Missing Dependencies
When ModuleNotFoundError occurs for LightGBM, install via pip:
pip install lightgbm
Or within a notebook:
!pip install lightgbm
API Compatibility Issues
The verbose_eval parameter was deprecated in newer LightGBM versions. Use callbacks instead:
from lightgbm import log_evaluation, early_stopping
callbacks = [log_evaluation(period=500), early_stopping(stopping_rounds=500)]
Indentation Problems
Python relies on consistent indentation. Use four spaces per level and avoid mixing tabs with spaces. Most IDEs include auto-formatting tools to resolve these issues.
Understanding Gradient Boosting Decision Trees
GBDT constructs an ensemble of decision trees iteratively. Each tree corrects errors from previous iterations by fitting to negative gradients of the loss function. This sequential approach enables the model to capture complex non-linear relationships in structured data.
Key characteristics include:
- Sequential tree building with residual correction
- Gradient descent optimization of loss functions
- Regularization through tree depth and leaf count constraints
- Robustness to outliers and missing values
LightGBM Implementation Details
LightGBM optimizes the traditional gradient boosting approach through several innovations:
Histogram-Based Splitting: Continuous features are discretized into bins, reducing computation from O(N) to O(bins) for each split.
Leaf-Wise Growth: Unlike level-wise strategies, LightGBM expands the leaf node with maximum delta loss, often achieving faster convergence.
Parallel Processing: Multi-threading accelerates both data partitioning and histogram construction.
Native Categorical Support: Categorical features can be processed directly without one-hot encoding, preserving ordinal relationships.
Advanced Feature Engineering Techniques
Lag Features
Shifting values backward in time creates features representing past observations. These capture autocorrelation and delayed responses in the target variable.
| Aspect | Consideration |
|---|---|
| Lag Period | Longer lags capture slower trends but may dilute recent patterns |
| Missing Values | Lag features for early time steps will be null |
| Target Leakage | Ensure lag periods don't include future information |
Rolling Statistics
Computing aggregations over sliding windows reveals local trends and volatility:
combined_data['rolling_std'] = combined_data.groupby('id')['target'].transform(
lambda x: x.shift(1).rolling(window=7, min_periods=3).std()
)
Difference Features
First-order differences represent the rate of change between consecutive time points:
combined_data['diff_1'] = combined_data.groupby('id')['target'].diff(1)

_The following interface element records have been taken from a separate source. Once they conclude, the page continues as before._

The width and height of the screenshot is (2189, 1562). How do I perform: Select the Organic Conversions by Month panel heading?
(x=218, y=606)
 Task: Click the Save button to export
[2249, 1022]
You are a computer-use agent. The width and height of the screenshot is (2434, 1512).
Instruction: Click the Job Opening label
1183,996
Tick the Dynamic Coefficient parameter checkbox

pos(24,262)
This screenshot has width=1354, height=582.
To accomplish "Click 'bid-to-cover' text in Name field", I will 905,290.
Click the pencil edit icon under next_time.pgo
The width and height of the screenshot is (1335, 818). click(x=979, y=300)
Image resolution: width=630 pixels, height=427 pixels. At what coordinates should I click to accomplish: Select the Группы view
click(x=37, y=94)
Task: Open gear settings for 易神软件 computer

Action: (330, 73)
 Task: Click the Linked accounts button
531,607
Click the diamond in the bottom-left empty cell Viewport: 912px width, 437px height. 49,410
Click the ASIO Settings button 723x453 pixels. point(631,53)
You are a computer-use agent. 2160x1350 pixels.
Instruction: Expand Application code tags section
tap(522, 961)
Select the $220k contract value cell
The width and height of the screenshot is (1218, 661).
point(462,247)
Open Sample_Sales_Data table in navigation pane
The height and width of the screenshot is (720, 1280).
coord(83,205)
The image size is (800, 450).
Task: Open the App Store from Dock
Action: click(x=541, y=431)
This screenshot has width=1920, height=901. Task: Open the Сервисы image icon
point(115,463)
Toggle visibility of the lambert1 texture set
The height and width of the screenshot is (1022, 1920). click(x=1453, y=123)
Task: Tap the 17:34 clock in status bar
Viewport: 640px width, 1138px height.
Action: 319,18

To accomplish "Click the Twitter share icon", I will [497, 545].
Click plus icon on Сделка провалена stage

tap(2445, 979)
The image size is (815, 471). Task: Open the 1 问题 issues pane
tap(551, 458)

combined_data['diff_7'] = combined_data.groupby('id')['target'].diff(7) # Weekly seasonality
Differencing helps stationarize non-stationary time series and emphasizes relative changes over absolute values.
Model Evaluation Strategy
Using the most recent time periods as validation sets simulates real-world prediction scenarios where future values must be forecast. This temporal validation approach prevents data leakage that would occur with random cross-validation on time series data.